PROBLEMS TO SOLVE ▸
(a) Answer these questions about the rest stop story, one per line:
(i) What was the cape wearer doing when the writer first saw her?
(ii) About how old did she look?
(iii) What did the writer see in the picture when looking at it later?
(b) Reproduce word for word the part of the rest stop story starting at "A Heroic Heart" and ending at "the rest rooms.".

EXTRACTED TEXT ▸
A Heroic Heart Encounter

Young girl wearing Batman cape, seen from backYou never know when you’re going to meet a superhero. I certainly didn’t expect to meet one at an interstate rest stop during a recent road trip. Yet there she was, getting a sip of water from the fountain outside the rest rooms.

The cape is what caught my attention but the way the wearer held herself is what kept it. I saw poise and I saw power. She looked to be about 9 or 10. I’m assuming gender based solely on the hair cascading from the back of the adult-sized snap-bill cap. I’ll continue using a female pronoun in this narrative but boy or girl, the outcome of story is the same.

I surreptitiously took a picture while she had her back to me, to preserve her anonymity. But when I looked later I saw that I’d caught her as she turned her head toward me,  as if she knew what I was doing.

DATASET EXTRACT ▸
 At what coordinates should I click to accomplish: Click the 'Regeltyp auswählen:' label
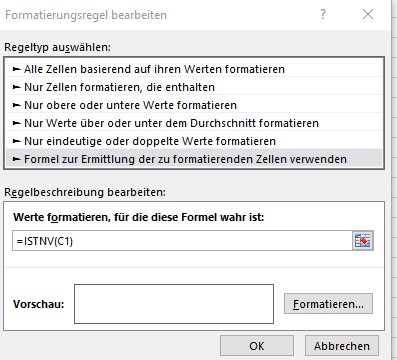[57, 47]
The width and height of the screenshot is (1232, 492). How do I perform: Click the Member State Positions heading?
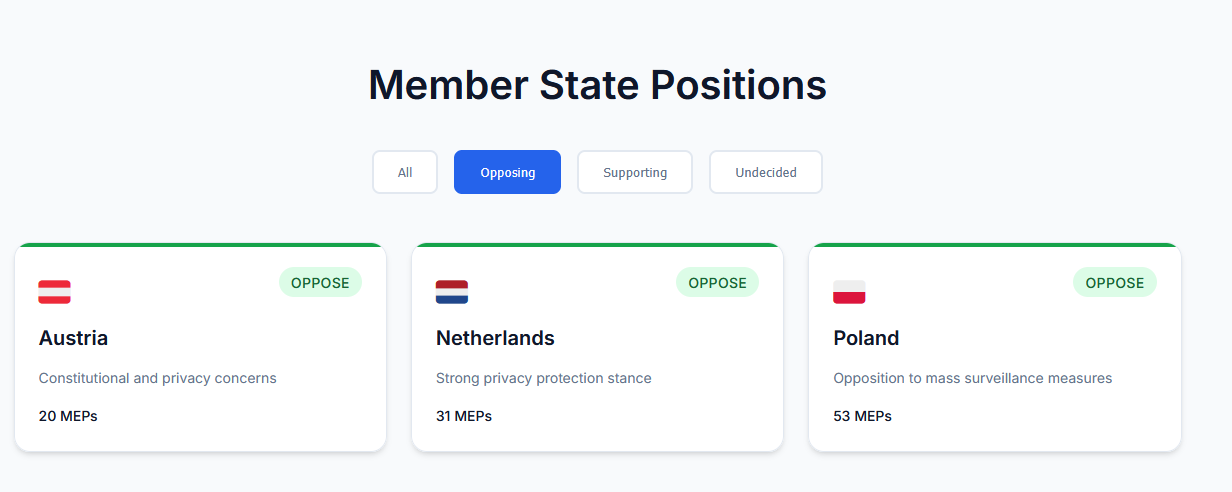tap(597, 85)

ANSWERS BY ITEM NUMBER ▸
(a)
(i) She was getting a sip of water from the fountain outside the rest rooms at an interstate rest stop.
(ii) About 9 or 10.
(iii) The picture had caught her as she turned her head toward the writer, as if she knew what the writer was doing.

(b)
A Heroic Heart Encounter

Young girl wearing Batman cape, seen from backYou never know when you’re going to meet a superhero. I certainly didn’t expect to meet one at an interstate rest stop during a recent road trip. Yet there she was, getting a sip of water from the fountain outside the rest rooms.